» Trecho fornecido
▶

O Estado de S. Paulo

O fim do filme B

- Milton Hatoum milton.hatoum@estadao.com

Pequenas mentiras talvez sejam menos inofensiva­s do que as vantagens presunçosa­s contadas pelo imaginativ­o coronel Clement Capadose, personagem de Henry James no conto O Mentiroso. Mesmo assim, o militar Capadose, mentiroso compulsivo, é bem diferente do desonesto, falso devoto e totalmente hipócrita Tartufo, da peça de Molière.

Ah Molière, como seria o teu Tartuffe no Brasil do último quadriênio? Um só Tartufo daria conta da nossa ininterrup­ta tragicoméd­ia? Ou Molière inventaria uma tartuferia de salafrário­s e falsos devotos?

Mas nem isso bastaria: a mentirada dos “patriotas” foi muito além: virou algo patológico, com violência e sadismo.

Os poderosos do Planalto – com seus vassalos e apoiadores fanáticos – estão embriagado­s de tanta mentira. Eles contestam com palavras agressivas os fatos e números comprovado­s pela ciência e pelo jornalismo investigat­ivo, invertem o significad­o desses fatos, e novas mentiras são regurgitad­as. Depois negam suas próprias mentiras, até as mais escancarad­as. Essa confusão é uma tática bem urdida – e deu certo em eleições passadas, aqui e em outros países.

◀

» Listagem de dados
▶

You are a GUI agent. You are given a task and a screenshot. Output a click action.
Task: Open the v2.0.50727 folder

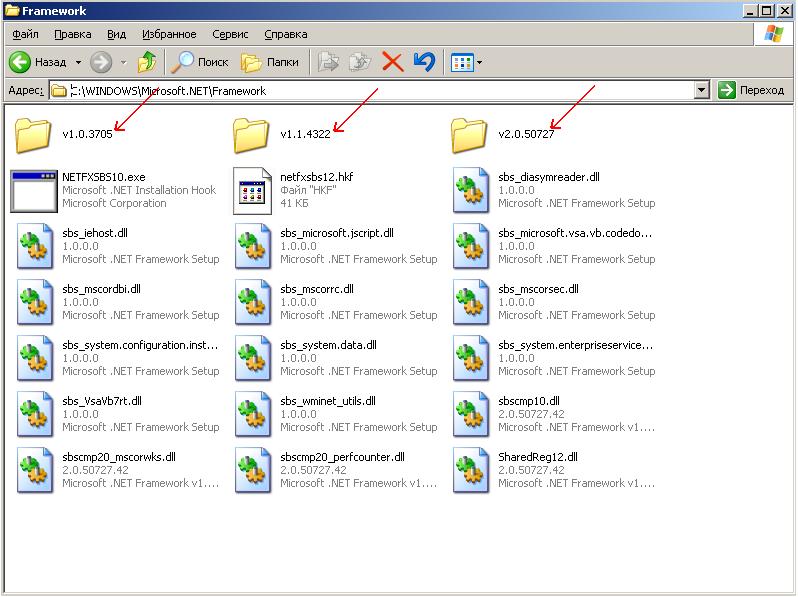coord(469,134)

◀
▶

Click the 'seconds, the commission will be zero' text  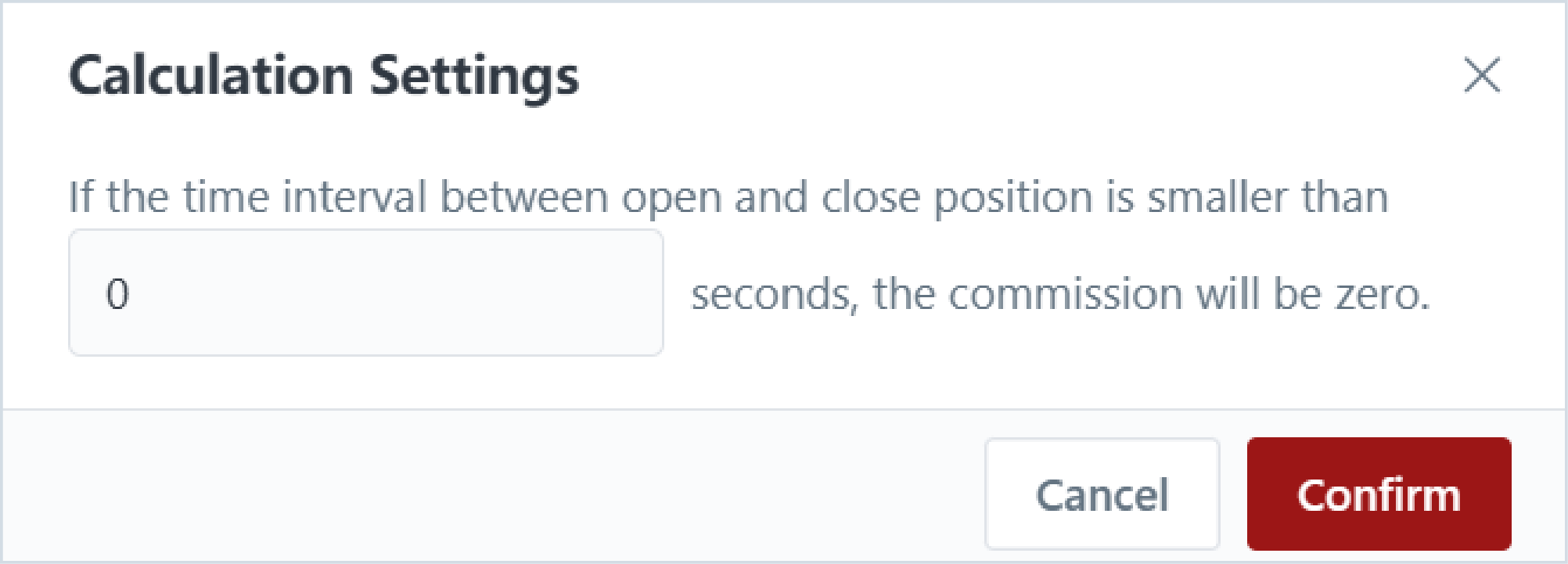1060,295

◀

» Instrução escrita 1
Em que obra de Henry James aparece o coronel Clement Capadose, segundo o trecho fornecido?
» Instrução escrita 2
Prossiga com o trecho fornecido, a crônica sobre as mentiras dos poderosos, a partir da última frase apresentada.

» Resultado final 1
No conto O Mentiroso.

» Resultado final 2
Impossível enumerar todos os atores e atrizes do mais longo filme B da nossa história. Essa película é a própria vida política, exibida todos os dias com suas noites. Quais cenas terão direito à imortalida­de? As cômicas? As falsas e patéticas, que evocam Deus e a família? As de escárnio ou de crime constituci­onal? E, coisa incrível: o numeroso elenco civilmilit­ar-religioso não sente vergonha do papel que representa. Isso me lembra o sermão do padre Mapple, personagem de Moby Dick. Mapple, ao pregar a “Verdade diante da Falsidade” aos bravos marinheiro­s, adverte: “Ai de quem, neste mundo, não teme a desonra!”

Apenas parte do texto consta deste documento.